The problems Dr. Homer-Dixon highlighted are genuine and important, particularly in terms of the constraints that climate change imposes on our search for high-return alternatives to oil. Where I depart from his logic, however, is in his conclusion that we are running up against the limits of energy innovation. Our main challenge isn't one of energy availability, but of the ready means to convert the vast quantities of energy that surround us into useful work. The natural environment is brimming with energy, in the form of wind, sunlight, geothermal heat, and tides, all of which contain orders of magnitude more energy than our civilization's annual energy budget of 440 quadrillion BTUs. And that only counts what's available on the surface of the earth; the energy passing through the earth's orbit every year is vastly greater. There is abundant evidence of new innovation in tapping into these supplies.

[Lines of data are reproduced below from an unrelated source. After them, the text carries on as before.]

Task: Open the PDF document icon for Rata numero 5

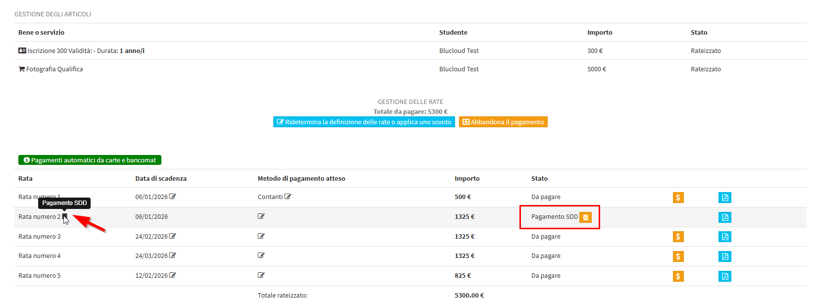Action: coord(724,276)
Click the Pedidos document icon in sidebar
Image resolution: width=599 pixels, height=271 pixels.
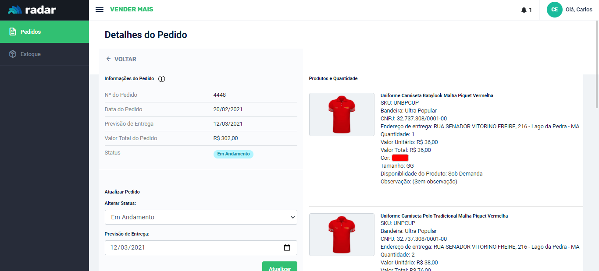(x=13, y=32)
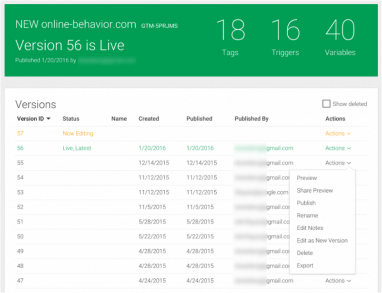Viewport: 382px width, 293px height.
Task: Select Edit as New Version
Action: pyautogui.click(x=322, y=241)
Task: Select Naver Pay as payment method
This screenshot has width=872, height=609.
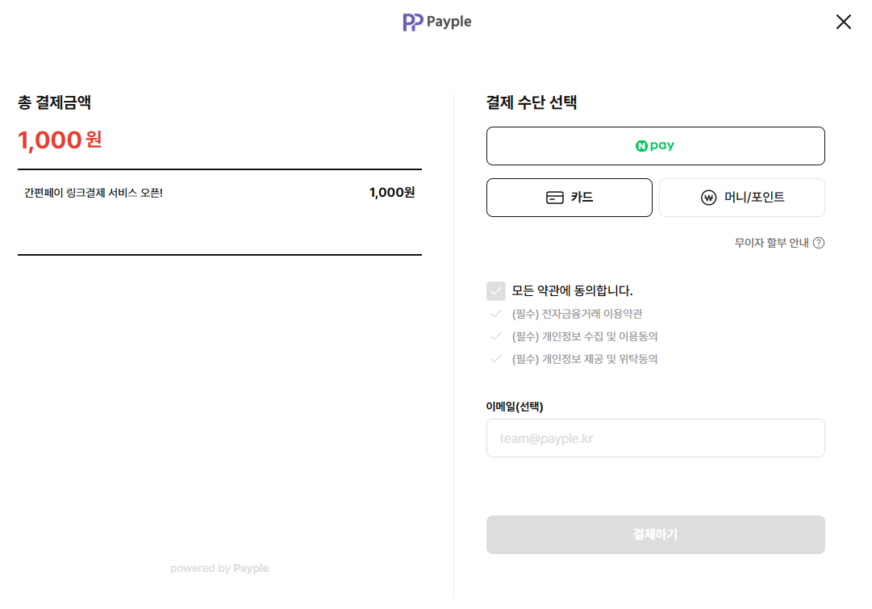Action: pyautogui.click(x=655, y=145)
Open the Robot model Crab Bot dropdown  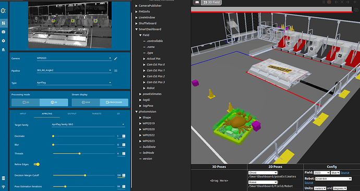point(333,178)
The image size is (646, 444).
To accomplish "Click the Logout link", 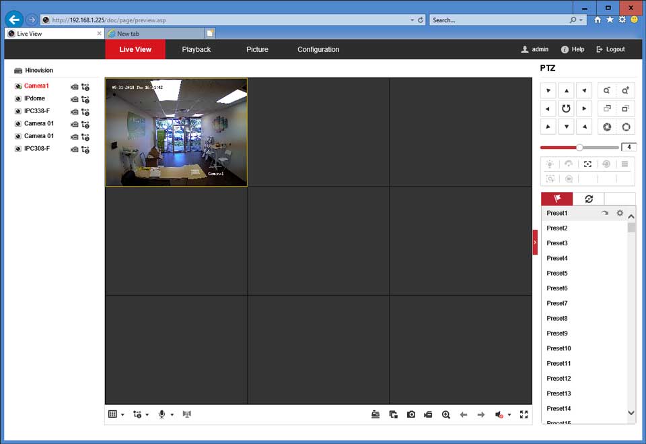I will (610, 49).
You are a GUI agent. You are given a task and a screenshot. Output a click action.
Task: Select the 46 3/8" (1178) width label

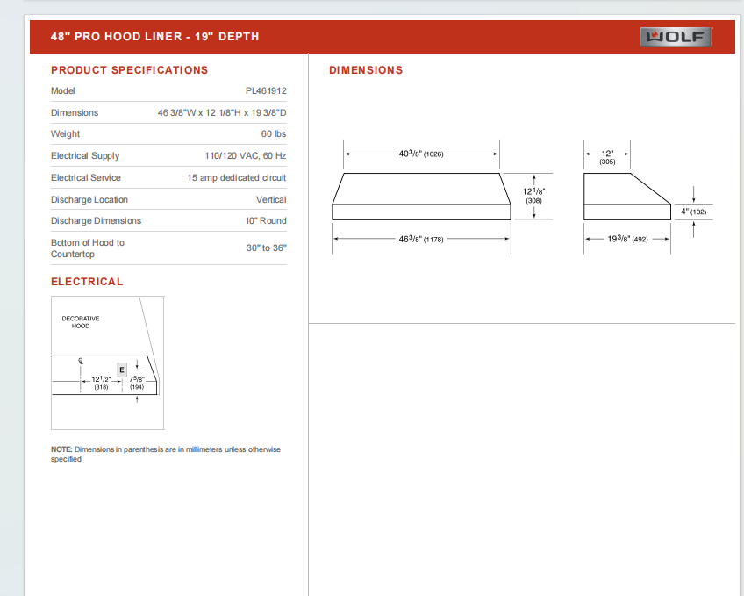[x=421, y=239]
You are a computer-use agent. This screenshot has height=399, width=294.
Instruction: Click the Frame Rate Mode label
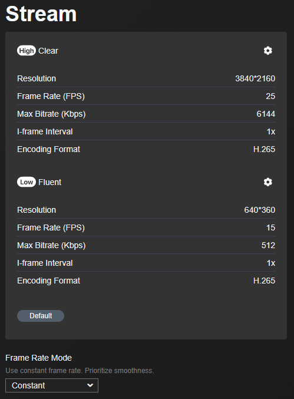pyautogui.click(x=38, y=358)
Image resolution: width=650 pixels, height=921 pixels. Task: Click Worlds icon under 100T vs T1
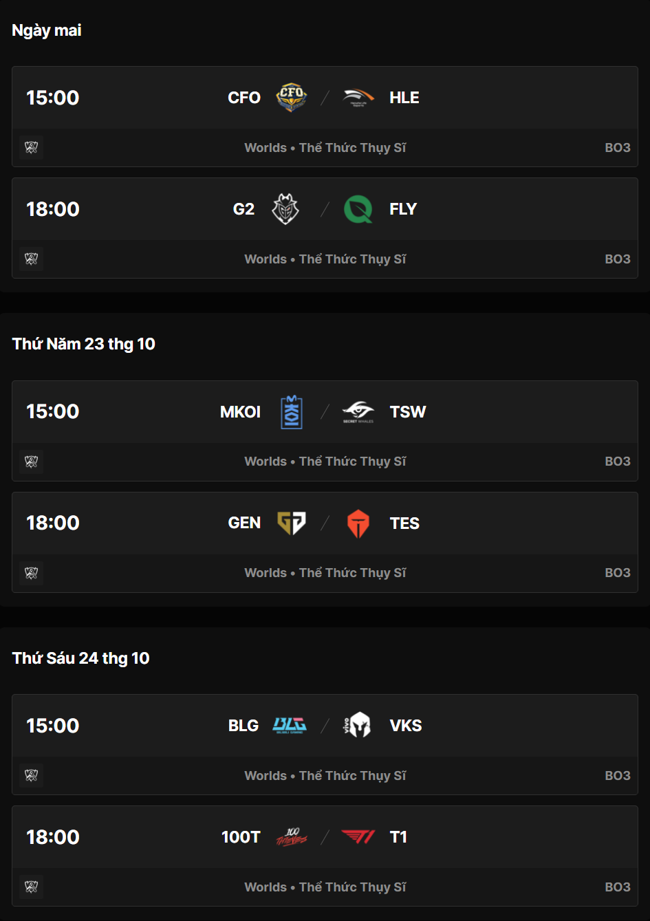pos(31,887)
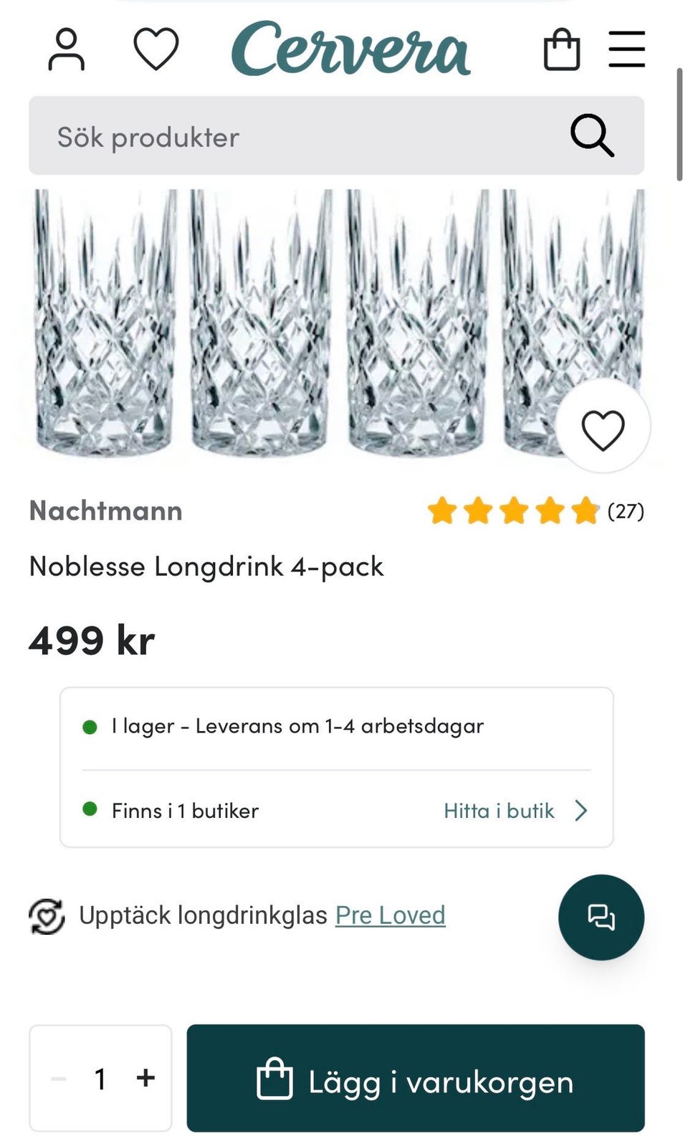Click the review count (27)
The width and height of the screenshot is (688, 1144).
[626, 511]
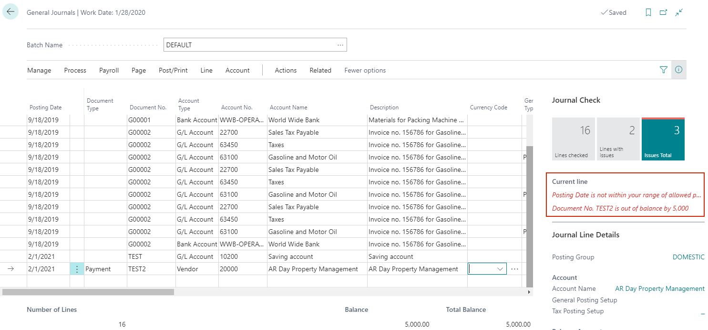This screenshot has height=330, width=708.
Task: Select the Lines with issues tile showing 2
Action: point(618,138)
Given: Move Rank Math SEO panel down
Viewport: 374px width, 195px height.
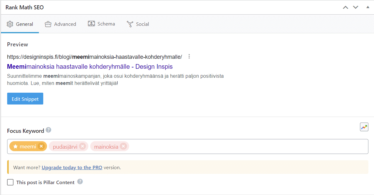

Consider the prospect of space-based solar power (SSP), which unlike nuclear fusion (see Monday's posting) could be achieved in much less than 40 years. The biggest impediment to building it is the lack of a large-scale, low-cost space launch capability, something far in excess of the Shuttle fleet, or its anticipated successor. When you factor in the cost of creating the capability to construct and launch a structure many times larger than the International Space Station, and then assembling it in orbit in a couple of years, rather than a decade or more, and then attribute all of this to SSP, the EROI of the first few 5,000 MW solar power satellites (SPS) looks appallingly low--probably even negative. But we wouldn't create that capability just to build one or two SPSs; it only makes sense if we build a fleet of them. Nuclear power would have had a similar problem in its early days, before fielding 100 nuclear reactors in this country.

Whether you're looking at a long-term option like SSP or fusion, or a current alternative such as wind power, the basis of the EROI comparison ought to be at maturity, e.g. when wind is supplying 15% of US electricity, not at its initial, very low market penetration. In order to generate sustainable global economic growth far into the future, we must either have a solid slate of high-EROI energy sources lined up, or we must de-couple energy and GDP altogether. Although we may be on the downward slope of EROI for fossil fuels, we don't lack high-return options for their long-term replacement.